------ EXERCISE MATERIALS

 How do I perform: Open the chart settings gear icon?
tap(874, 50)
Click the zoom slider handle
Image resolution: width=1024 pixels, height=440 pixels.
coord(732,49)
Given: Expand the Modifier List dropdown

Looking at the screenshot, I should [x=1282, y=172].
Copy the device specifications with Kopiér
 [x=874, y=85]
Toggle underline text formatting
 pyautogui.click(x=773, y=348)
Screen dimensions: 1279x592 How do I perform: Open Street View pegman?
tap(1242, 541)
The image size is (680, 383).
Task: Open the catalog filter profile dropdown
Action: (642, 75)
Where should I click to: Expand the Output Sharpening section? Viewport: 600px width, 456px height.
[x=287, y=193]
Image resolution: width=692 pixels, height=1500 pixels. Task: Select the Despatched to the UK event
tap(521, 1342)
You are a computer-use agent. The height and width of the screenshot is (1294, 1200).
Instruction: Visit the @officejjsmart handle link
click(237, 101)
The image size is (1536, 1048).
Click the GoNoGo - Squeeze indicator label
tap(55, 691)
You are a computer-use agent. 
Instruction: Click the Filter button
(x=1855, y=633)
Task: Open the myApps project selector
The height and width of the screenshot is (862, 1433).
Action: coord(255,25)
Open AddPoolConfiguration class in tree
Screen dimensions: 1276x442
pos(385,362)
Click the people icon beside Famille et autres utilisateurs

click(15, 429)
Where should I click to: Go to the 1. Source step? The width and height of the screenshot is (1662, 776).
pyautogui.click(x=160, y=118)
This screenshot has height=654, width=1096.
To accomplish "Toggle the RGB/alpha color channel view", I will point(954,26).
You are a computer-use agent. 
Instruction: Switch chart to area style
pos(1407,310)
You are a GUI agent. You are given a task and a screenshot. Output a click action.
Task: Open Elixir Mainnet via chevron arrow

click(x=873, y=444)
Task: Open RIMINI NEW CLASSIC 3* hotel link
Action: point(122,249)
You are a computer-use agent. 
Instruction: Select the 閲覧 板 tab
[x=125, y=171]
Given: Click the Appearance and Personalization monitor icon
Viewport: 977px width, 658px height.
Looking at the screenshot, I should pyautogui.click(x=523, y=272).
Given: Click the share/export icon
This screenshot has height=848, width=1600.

------------

## [TASK STATEMENT]
Starting at the line that has "Click the GoNoGo - Squeeze indicator label" and ending at the line that has "You are a GUI", please write out the lines above exactly, leaving out all others.

## [YOUR RESPONSE]
Click the GoNoGo - Squeeze indicator label
tap(55, 691)
You are a computer-use agent. 
Instruction: Click the Filter button
(x=1855, y=633)
Task: Open the myApps project selector
The height and width of the screenshot is (862, 1433).
Action: coord(255,25)
Open AddPoolConfiguration class in tree
Screen dimensions: 1276x442
pos(385,362)
Click the people icon beside Famille et autres utilisateurs

click(15, 429)
Where should I click to: Go to the 1. Source step? The width and height of the screenshot is (1662, 776).
pyautogui.click(x=160, y=118)
This screenshot has height=654, width=1096.
To accomplish "Toggle the RGB/alpha color channel view", I will point(954,26).
You are a computer-use agent. 
Instruction: Switch chart to area style
pos(1407,310)
You are a GUI agent. You are given a task and a screenshot. Output a click action.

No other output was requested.